I think the other reason people are so inclined to take off the gloves every other March is that the Biennial, which claims to provide a “look at the current state of contemporary art in America,” is more a reflection of certain curatorial and institutional prerogatives than an objective survey. This has been especially true over the past decade. If anyone has any doubts about this, just ask its curators how many trips they made to America’s landlocked states in order to discover the talent hidden there. But no one ever said the path of cultural canonization was fair or logical, which is why this year I’m going to muzzle it. I plan to skip waiting in lines snaking around 75th Street and down Park Avenue and avoid the spectacle of the previews altogether. I’m going to wait until the end of May to see the Biennial, after the sniping has flattened, the crowds have dissipated, and the crates are being loaded for Basel.

In lieu of hitting the Biennial later this week to see the future of American art, I went to the Met today to see its venerable past. The Metropolitan Museum of Art recently unveiled the third phase of a massive renovation of its American art wing, and as someone who errs on the side of looking at current art when gallery hopping, it was a wonderfully necessary gut-check. There’s nothing wrong–in fact there’s a lot that is very right–about surveying the contemporary scene and taking its temperature, but seeing John Singer Sargent’s 1884 Madame X again calibrated my thermometers. It and other gems in the collection reminded me of the eternal in art; about the intangible stuff lurking below the radar of a moment in time, beyond the zeitgeists and the movements. Works like Thomas Cole’s Oxbow, Frederick Kensett’s Twilight on the Sound, Darien, Connecticut and Albert Pinkham Ryder’s eerie seascapes let us know that there is a thread sewn through the greatest works that transcends mere content and form. Winslow Homer’s post-Civil War classic Veteran in a New Field reminded me of the precariousness and resilience of the young States, and forced me to consider what I sometimes take for granted when I campaign for the avant-garde. Even the grandiosity of Albert Beirstadt’s Rocky Mountains impressed me as honest and profound, if in a chauvinistic kind of way.

Winslow Homer. "The Veteran in a New Field," 1865. Oil on canvas. 24 1/8 x 38 1/8 in. (61.3 x 96.8 cm). Metropolitan Museum of Art; bequest of Miss Adelaide Milton de Groot (1876–1967), 1967 (67.187.131).

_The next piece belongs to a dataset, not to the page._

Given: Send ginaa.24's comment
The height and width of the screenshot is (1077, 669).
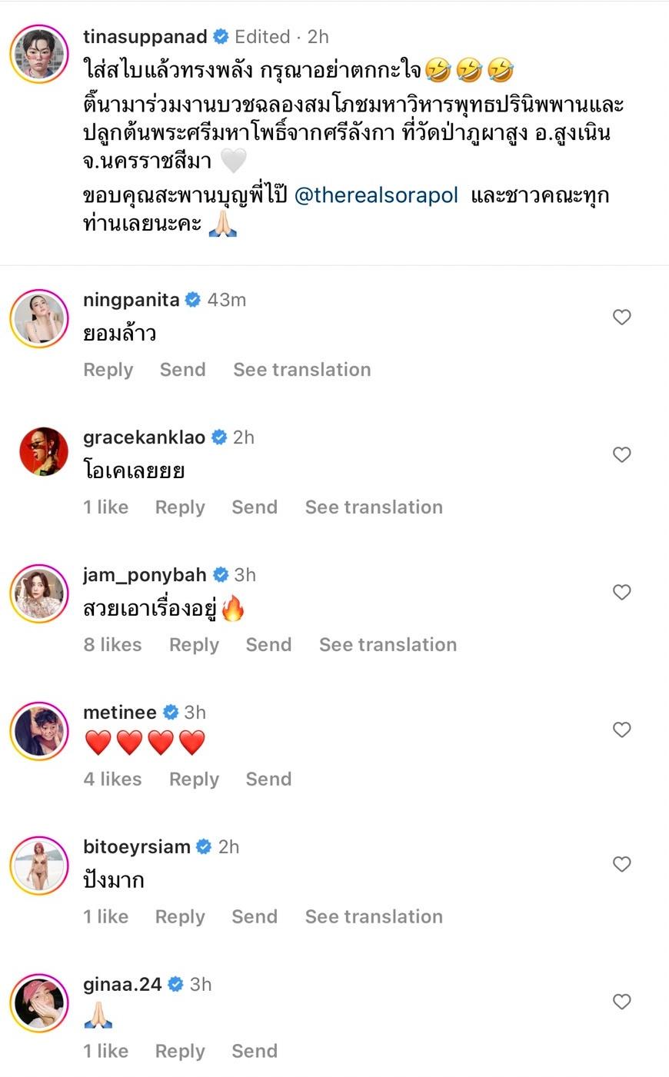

Albert Bierstadt. "The Rocky Mountains, Lander's Peak," 1863. Oil on canvas. 73 1/2 x 120 3/4 in. (186.7 x 306.7 cm). Metropolitan Museum of Art; Rogers Fund, 1907 (07.123).

Then there’s that hulking, theatrical hood ornament of a painting by Emanuel Gottlieb Leutze, Washington Crossing the Delaware, that, even in its immodesty and pomposity somehow speaks a telling truth about American aspirations in the 19th century. Leutze, a German immigrant, helped to spin the American mythos and canonize George Washington, 75 years after he had already landed safely on the other side of the Delaware River. It makes you want to half sarcastically belt out a Lee Greenwood anthem. Sure, the painting takes liberties and pounds its chest a bit, but give it credit for waiting 75 years for the dust of history to settle before doing so. That’s more than we can say about some bi-annual art events.

Ok, that’s the last of the catty swipes I’ll take this year. I’m holding my breath and retracting my claws until 2014. There’ll be enough rancor, premature historicizing and gossip around this spring for me to sit this one out.

Instead, I’m going to save my venom for Joan Rivers as she lays into celebrities with poorly chosen outfits at the Oscars. The nerve. I think she could use a trip to the Anthology Film Archives.